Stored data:
______________________________

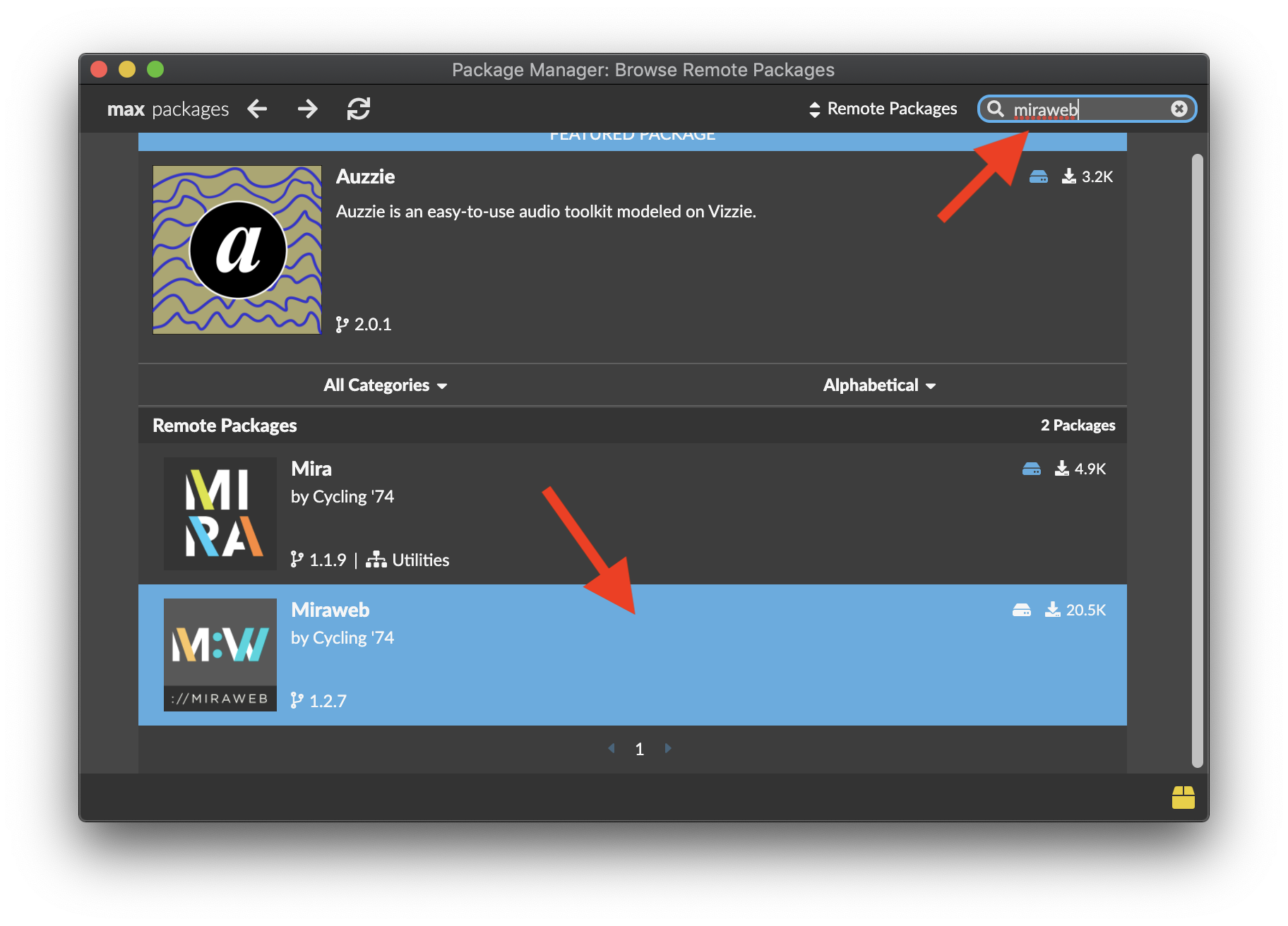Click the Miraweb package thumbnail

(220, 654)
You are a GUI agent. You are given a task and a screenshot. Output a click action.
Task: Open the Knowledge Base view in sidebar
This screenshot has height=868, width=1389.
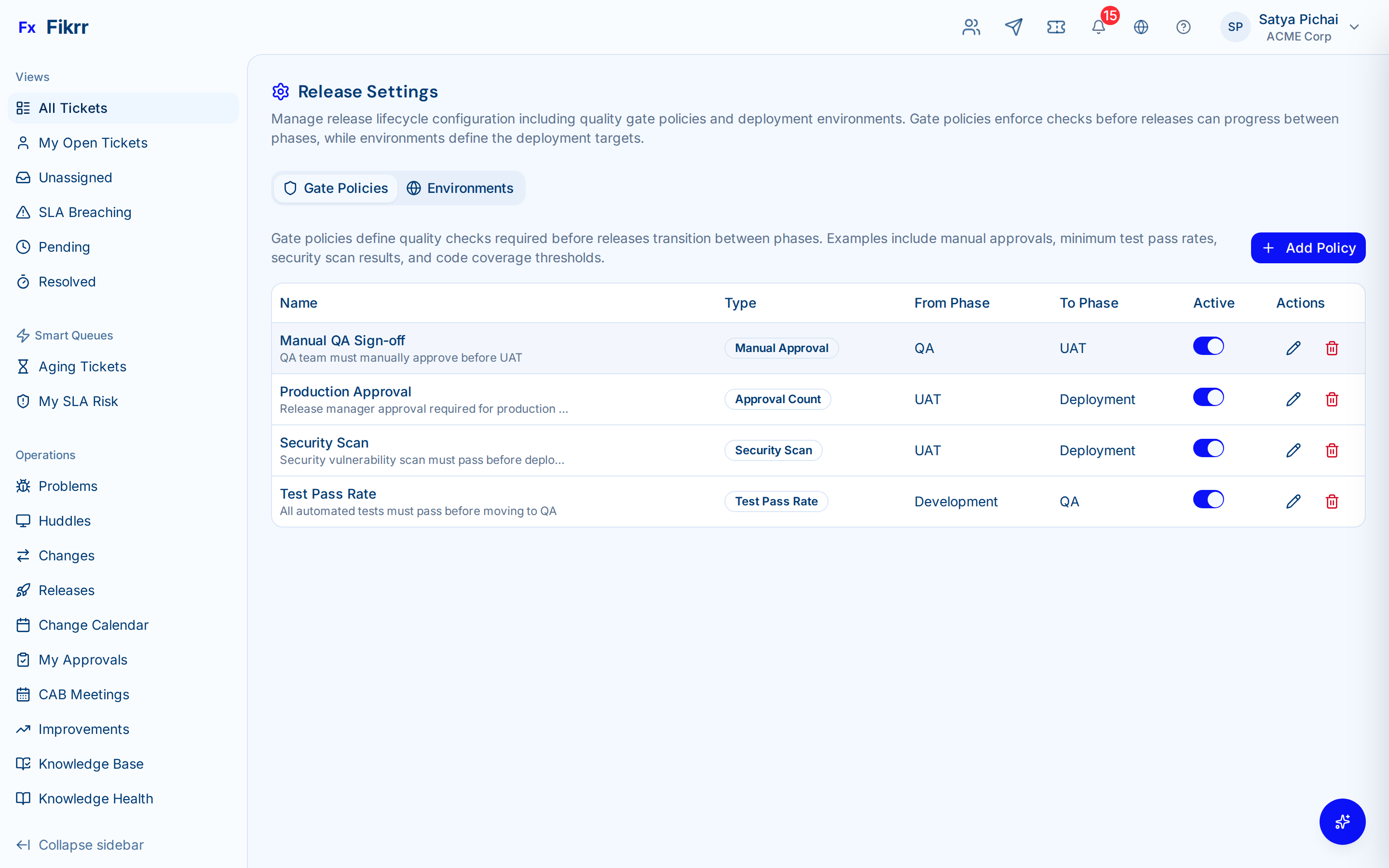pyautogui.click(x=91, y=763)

______________________________

Please output an exact repetition of the lines from the line containing "You are a GUI" to the end of the records, both included, with no pictures and no additional text.

You are a GUI agent. You are given a task and a screenshot. Output a click action.
Task: Open the Knowledge Base view in sidebar
This screenshot has height=868, width=1389.
pyautogui.click(x=91, y=763)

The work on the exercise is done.